Wed Jun 19 2013
Columns
Harvey Wasserman

Is the "nuclear renaissance" dead yet?
September 13, 2010

America's much hyped "reactor renaissance" is facing a quadruple bypass. In actual new construction, proposed projects and overseas sales, soaring costs are killing new nukes. And the old ones are leaking like Dark Age relics teetering on the brink of disaster.

As renewables plummet in cost, and private financing stays nil, the nuclear industry is desperate to gouge billions from Congress for loan guarantees to build new reactors. Thus far, citizen activism has stopped them. But the industry is pouring all it has into this fall's short session, yet again demanding massive new subsides to stay on life support.

Here's a lab report:

  • Soaring costs at Vogtle, the US's one active new reactor project, have stuck Georgia ratepayers with $108 million in unplanned overcharges….and that's just for starters at a site where actual construction has barely begun. Georgia's PUC now says it will hike rates by nearly 3x as much as the original $1.30/month promised when it first agreed to soak ratepayers for the plant---in advance. This new hike was opposed by the PUC's own staff, which blasted the whole deal for being shrouded in secrecy.

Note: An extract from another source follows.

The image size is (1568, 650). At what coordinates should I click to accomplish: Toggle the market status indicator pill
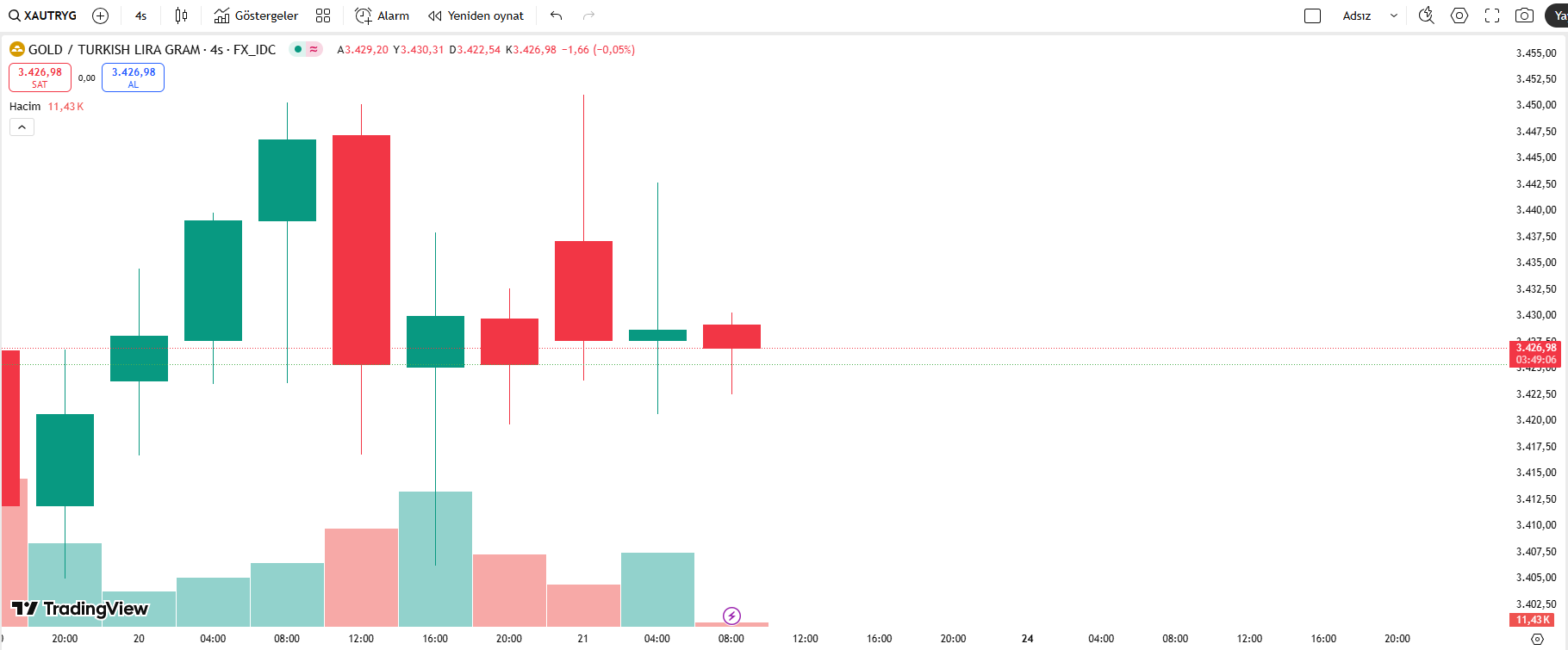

    Currently calculated to cost a sure-to-soar $14.5 billion, the Vogtle project got $8.33 billion in federal loan guarantees from Obama in February. Citizen/taxpayer groups have since sued to see the details, which the administration is keeping secret.
Such soaring rates and slipping schedules defined the first generation of "too cheap to meter" reactors, which almost without exception came in years late and billions over budget. Costs of the two original Vogtle reactors jumped by 1,263%---from an original $660 million budget to nearly $9 billion---forcing up statewide rates more than 12%. Construction was promised for 7 years, but actually took 16.

The French giant AREVA's "new generation" projects in Finland and Flamanville, France, have also soared hugely over budget and behind schedule. So there's every indication the new generation of reactors will be as catastrophically behind schedule and over budget as the first.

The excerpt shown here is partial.